Les piètres performances thermodynamiques de la pile G1 sont confirmées par un ingénieur d'EDF qui explique les difficultés rencontrées par EDF pour la récupération d'énergie : «Une première tentative de couplage du groupe turbo-alternateur eut lieu le 21 septembre 1956, mais la vitesse de synchronisme ne put être atteinte car la température de l'air à la sortie du réacteur était inférieure de plusieurs dizaines de degrés à la valeur prévue. Le couplage ne fut effectivement réalisé que le 25 septembre 1956.» 94 Compte tenu de cette faible température de l'air à la sortie du réacteur, l'installation de récupération d'énergie ne dépassera jamais la puissance de 2,5 MWe. Le réacteur sera définitivement arrêté le 15 octobre 1968.
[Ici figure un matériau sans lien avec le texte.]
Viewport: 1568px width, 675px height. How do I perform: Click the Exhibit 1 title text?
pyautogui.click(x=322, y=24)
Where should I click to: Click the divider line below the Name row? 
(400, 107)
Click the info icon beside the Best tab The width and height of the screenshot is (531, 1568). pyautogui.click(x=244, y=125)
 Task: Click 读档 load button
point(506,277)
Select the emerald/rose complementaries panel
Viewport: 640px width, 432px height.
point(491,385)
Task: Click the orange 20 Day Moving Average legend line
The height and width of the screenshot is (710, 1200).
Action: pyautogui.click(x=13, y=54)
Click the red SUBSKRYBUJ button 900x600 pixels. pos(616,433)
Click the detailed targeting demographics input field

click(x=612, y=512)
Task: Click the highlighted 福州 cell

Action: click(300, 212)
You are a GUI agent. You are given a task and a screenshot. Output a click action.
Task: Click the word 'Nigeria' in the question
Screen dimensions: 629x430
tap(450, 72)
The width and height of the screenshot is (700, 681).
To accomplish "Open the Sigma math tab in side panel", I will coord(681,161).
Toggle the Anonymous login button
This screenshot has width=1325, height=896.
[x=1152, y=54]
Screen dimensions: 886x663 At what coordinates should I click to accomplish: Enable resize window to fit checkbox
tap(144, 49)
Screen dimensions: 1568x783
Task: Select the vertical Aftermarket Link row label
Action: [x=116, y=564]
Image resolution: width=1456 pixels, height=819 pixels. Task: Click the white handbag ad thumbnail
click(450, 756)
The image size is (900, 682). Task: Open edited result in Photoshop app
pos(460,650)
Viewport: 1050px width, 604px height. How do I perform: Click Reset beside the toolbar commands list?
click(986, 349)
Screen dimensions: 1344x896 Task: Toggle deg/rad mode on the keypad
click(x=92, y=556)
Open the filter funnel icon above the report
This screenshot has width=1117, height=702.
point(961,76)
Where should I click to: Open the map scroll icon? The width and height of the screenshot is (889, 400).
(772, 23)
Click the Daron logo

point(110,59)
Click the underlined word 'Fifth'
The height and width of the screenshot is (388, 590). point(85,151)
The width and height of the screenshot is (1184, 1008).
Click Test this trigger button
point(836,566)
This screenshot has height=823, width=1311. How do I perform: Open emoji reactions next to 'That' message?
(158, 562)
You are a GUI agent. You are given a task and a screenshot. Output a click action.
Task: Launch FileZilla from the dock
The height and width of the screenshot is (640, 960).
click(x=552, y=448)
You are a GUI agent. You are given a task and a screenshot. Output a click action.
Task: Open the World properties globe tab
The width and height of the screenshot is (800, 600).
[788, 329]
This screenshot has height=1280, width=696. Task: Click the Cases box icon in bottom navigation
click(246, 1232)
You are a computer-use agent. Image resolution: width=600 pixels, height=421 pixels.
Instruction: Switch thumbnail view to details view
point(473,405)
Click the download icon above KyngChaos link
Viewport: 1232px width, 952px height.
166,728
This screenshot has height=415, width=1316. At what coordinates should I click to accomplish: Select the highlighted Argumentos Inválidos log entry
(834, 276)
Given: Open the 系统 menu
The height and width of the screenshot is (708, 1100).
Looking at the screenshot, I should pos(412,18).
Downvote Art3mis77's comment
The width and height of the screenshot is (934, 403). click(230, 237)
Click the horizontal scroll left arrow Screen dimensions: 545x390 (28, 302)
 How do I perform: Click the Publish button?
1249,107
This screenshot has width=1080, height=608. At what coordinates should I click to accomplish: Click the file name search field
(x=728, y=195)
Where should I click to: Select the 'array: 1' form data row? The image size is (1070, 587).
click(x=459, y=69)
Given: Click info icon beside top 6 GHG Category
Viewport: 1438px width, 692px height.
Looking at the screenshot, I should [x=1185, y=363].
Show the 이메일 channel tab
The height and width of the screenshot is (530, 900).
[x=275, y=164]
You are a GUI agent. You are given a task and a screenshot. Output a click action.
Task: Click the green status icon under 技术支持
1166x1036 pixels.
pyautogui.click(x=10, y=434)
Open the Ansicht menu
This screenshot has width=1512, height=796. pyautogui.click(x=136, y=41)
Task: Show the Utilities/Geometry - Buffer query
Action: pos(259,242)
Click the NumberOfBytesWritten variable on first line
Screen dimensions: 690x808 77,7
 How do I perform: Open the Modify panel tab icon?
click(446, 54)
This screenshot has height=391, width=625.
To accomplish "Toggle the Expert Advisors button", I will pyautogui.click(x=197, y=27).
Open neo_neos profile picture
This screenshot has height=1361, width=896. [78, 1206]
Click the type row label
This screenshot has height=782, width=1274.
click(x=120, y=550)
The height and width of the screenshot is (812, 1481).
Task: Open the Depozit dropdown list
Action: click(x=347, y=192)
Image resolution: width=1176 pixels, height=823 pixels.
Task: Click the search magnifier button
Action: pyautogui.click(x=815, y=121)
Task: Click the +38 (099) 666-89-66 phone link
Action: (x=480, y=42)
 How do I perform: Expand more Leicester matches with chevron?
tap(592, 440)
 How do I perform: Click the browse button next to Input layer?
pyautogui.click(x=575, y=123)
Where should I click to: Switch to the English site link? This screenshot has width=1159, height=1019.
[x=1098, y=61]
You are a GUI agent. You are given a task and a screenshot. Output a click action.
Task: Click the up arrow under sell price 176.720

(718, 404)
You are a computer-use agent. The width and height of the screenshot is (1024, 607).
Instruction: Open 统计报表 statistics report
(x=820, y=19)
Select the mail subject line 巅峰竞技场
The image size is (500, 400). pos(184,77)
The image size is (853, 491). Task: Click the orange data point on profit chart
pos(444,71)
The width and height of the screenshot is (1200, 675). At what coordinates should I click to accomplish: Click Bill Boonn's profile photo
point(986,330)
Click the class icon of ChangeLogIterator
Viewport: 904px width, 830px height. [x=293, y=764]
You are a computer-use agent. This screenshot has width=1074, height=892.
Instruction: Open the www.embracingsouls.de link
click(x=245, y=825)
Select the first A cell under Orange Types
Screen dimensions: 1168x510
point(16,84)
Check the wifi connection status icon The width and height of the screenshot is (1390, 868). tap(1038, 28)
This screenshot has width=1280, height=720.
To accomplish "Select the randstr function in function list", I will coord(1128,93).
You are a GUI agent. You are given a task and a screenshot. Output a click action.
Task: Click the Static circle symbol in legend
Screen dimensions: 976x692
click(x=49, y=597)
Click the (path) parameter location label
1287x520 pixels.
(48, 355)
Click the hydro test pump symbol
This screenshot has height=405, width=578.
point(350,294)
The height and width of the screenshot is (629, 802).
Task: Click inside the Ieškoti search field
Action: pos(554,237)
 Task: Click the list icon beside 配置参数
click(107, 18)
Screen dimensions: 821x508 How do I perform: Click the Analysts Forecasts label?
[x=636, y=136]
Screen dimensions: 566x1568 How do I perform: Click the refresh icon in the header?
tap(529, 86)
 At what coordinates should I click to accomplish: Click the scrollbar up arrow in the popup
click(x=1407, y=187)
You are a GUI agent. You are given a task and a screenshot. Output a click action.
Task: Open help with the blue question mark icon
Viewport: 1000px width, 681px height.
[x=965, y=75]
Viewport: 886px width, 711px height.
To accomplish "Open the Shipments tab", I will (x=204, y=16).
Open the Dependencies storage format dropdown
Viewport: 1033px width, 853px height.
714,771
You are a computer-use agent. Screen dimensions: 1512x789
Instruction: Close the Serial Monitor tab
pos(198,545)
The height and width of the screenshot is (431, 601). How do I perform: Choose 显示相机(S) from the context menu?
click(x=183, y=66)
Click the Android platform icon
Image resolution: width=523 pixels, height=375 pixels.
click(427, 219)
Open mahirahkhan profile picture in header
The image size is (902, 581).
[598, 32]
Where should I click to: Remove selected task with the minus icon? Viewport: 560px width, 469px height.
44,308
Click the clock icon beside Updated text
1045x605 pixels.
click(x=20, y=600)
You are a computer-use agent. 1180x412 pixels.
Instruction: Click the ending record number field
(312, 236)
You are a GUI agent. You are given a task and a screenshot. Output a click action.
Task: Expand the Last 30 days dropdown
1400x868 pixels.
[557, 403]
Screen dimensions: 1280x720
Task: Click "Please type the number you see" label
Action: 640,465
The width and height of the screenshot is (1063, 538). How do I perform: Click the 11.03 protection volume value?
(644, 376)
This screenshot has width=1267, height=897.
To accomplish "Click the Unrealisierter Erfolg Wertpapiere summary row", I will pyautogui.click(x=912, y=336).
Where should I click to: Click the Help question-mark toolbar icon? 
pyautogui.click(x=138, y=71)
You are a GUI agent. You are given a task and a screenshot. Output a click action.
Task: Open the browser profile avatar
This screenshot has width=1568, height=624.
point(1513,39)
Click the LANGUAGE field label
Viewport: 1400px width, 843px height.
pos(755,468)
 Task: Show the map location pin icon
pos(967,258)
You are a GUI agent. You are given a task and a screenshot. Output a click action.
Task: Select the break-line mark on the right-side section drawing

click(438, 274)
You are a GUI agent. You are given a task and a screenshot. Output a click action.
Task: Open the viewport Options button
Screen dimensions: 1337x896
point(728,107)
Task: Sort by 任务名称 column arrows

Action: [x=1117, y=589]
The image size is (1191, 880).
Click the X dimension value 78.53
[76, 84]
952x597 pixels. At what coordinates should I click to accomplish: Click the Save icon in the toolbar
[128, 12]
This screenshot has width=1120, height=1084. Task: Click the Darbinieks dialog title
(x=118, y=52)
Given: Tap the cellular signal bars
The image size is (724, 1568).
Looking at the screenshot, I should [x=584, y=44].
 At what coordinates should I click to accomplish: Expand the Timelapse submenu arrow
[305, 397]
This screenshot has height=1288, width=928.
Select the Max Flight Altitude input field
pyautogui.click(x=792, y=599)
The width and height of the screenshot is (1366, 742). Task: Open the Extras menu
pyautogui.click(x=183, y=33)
Il est vrai que G1 n'avait pas été initialement prévue pour produire de l'électricité. Dans un article de 1957 qui dresse un bilan du développement des piles atomiques en France, Yvon confirme les mauvaises performances des températures obtenues à G1 en parlant de températures de l'ordre de 150°, inférieures aux 180° prévus initialement. Mais il souligne les problèmes technologiques, en tout premier lieu métallurgiques, qui expliquent ces limitations. Dans une pile en effet, la limitation de la température est imposée avant tout par la résistance des cartouches et en premier lieu par la tenue des gaines de magnésium dans l'air : il faut donc éviter de laisser le magnésium dépasser en quelque endroit que ce soit une certaine température limite. Il envisage des progrès de ces performances grâce à l'amélioration des connaissances et au perfectionnement des dispositifs de sécurité : «Maintenant que la pile est en service, on peut espérer améliorer la situation de deux manières : d'une part en recherchant si la température de 280° n'est pas une limite exagérément prudente. On peut tolérer quelques ruptures de gaines pourvu qu'elles soient peu fréquentes et il faudra monter peu à peu la température jusqu'à atteindre un tel régime. On compte, bien entendu, sur le dispositif de détection de ruptures de gaines pour alerter les opérateurs avant que toute rupture ne devienne sérieuse. D'autre part on améliorera le type de cartouche, par exemple du point de vue de la résistance du magnésium à la corrosion.» 95 La première méthode proposée par Yvon consiste à tenter de diminuer les marges de sécurité prises au départ, en comptant sur l'expérience de fonctionnement et sur des recherches sur ces marges dans l'objectif d'atteindre un meilleur rendement thermique et donc une meilleure compétitivité de ce type de machine. C'est une attitude dont nous verrons qu'elle est caractéristique de la deuxième phase de l'histoire de la sécurité nucléaire, à partir des années soixante, où après avoir pris des marges conséquentes pour pallier le manque de connaissances et d'expérience, on se lance dans un deuxième temps dans l'examen de ces mêmes marges, jugées conservatrices, afin de les diminuer et de se rapprocher d'un fonctionnement plus optimal des réacteurs.

Notes
92.

Protocole d'accord entre l'Electricité de France et le Commissariat à l'Energie Atomique pour une première expérience de récupération d'énergie, 14 mai 1954.

93.

Goujon Jean, «Le drame du plutonium», Sciences et Avenir, N°135, mai 1958, p. 231.

94.

Georges Lamiral, op.cit., p. 26.

95.

Yvon, Jacques, «Les Piles Atomiques en France», Le Journal de Physique et le Radium, T.18, N°10, Octobre 1957, p. 549.